Print the data below exactly, but only the lines from the one containing "863x484 pixels. At" down to the one containing "Given: Click the large VHC watermark on chart", inclusive.

——

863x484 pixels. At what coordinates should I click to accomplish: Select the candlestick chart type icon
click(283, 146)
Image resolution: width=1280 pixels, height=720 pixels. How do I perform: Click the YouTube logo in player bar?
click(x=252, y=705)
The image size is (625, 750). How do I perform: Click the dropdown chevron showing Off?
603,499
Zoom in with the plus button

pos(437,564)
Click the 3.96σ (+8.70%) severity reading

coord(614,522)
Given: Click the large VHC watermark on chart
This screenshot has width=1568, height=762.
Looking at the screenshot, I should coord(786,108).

——

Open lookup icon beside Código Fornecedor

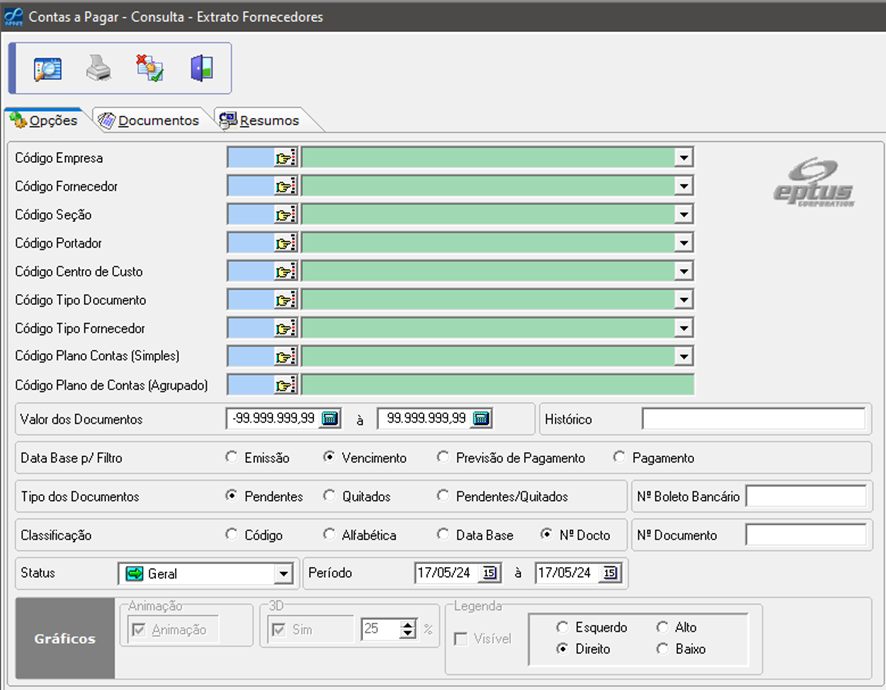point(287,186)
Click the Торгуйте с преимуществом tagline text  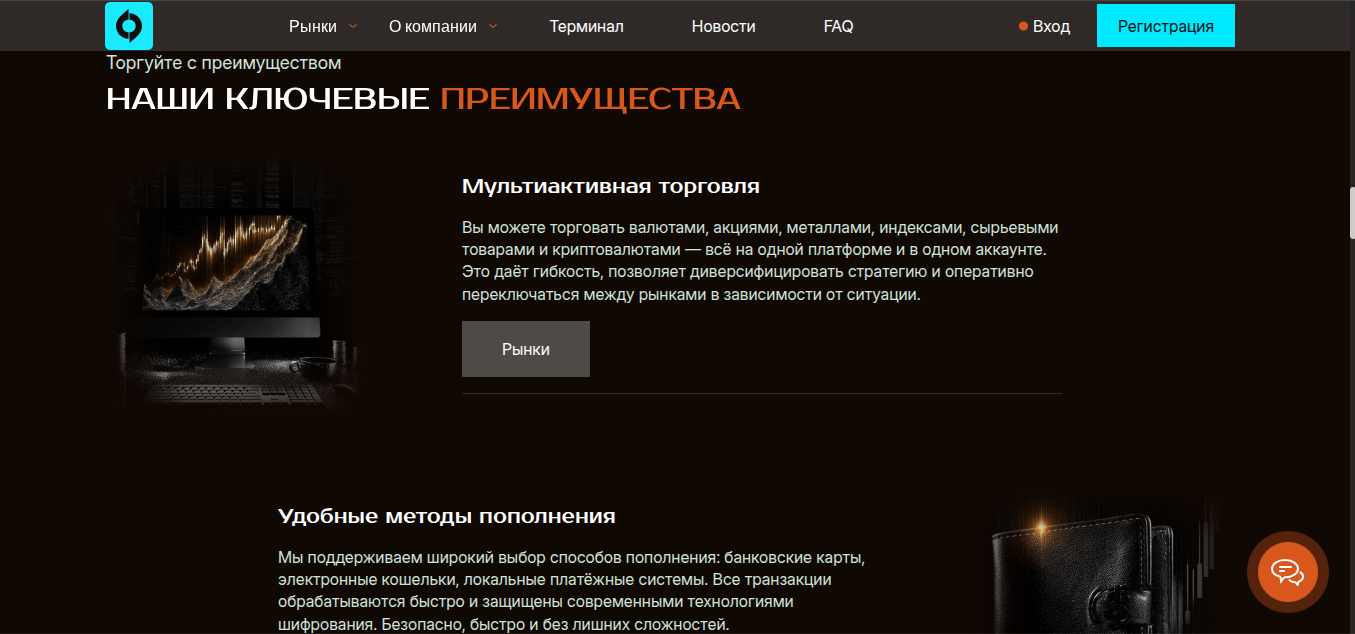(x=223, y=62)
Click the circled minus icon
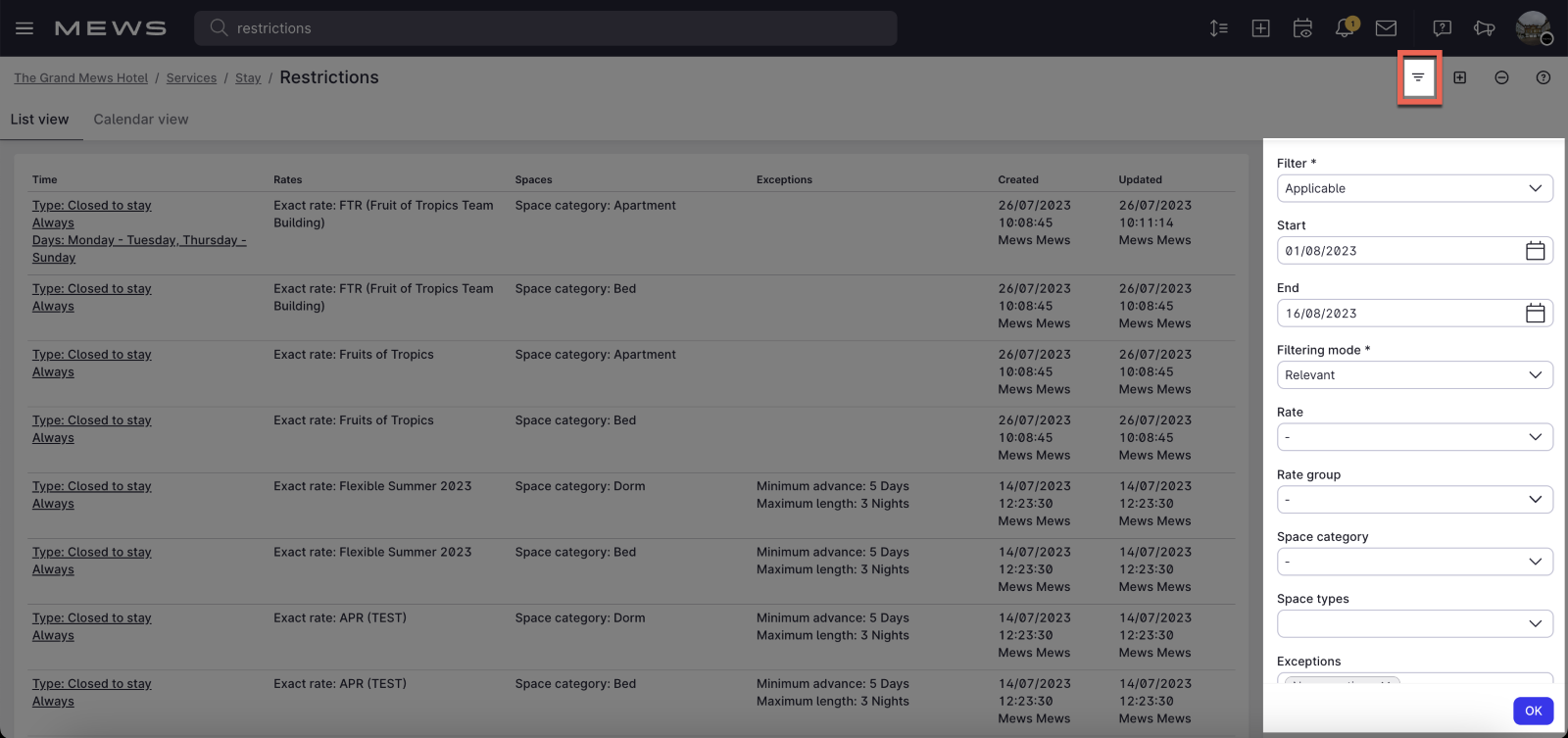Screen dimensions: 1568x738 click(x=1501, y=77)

——

Task output
863x484 pixels. At what coordinates should I click to accomplish: Select the candlestick chart type icon
click(283, 146)
Image resolution: width=1280 pixels, height=720 pixels. How do I perform: Click the YouTube logo in player bar?
click(x=252, y=705)
The image size is (625, 750). How do I perform: Click the dropdown chevron showing Off?
603,499
Zoom in with the plus button

pos(437,564)
Click the 3.96σ (+8.70%) severity reading

coord(614,522)
Given: Click the large VHC watermark on chart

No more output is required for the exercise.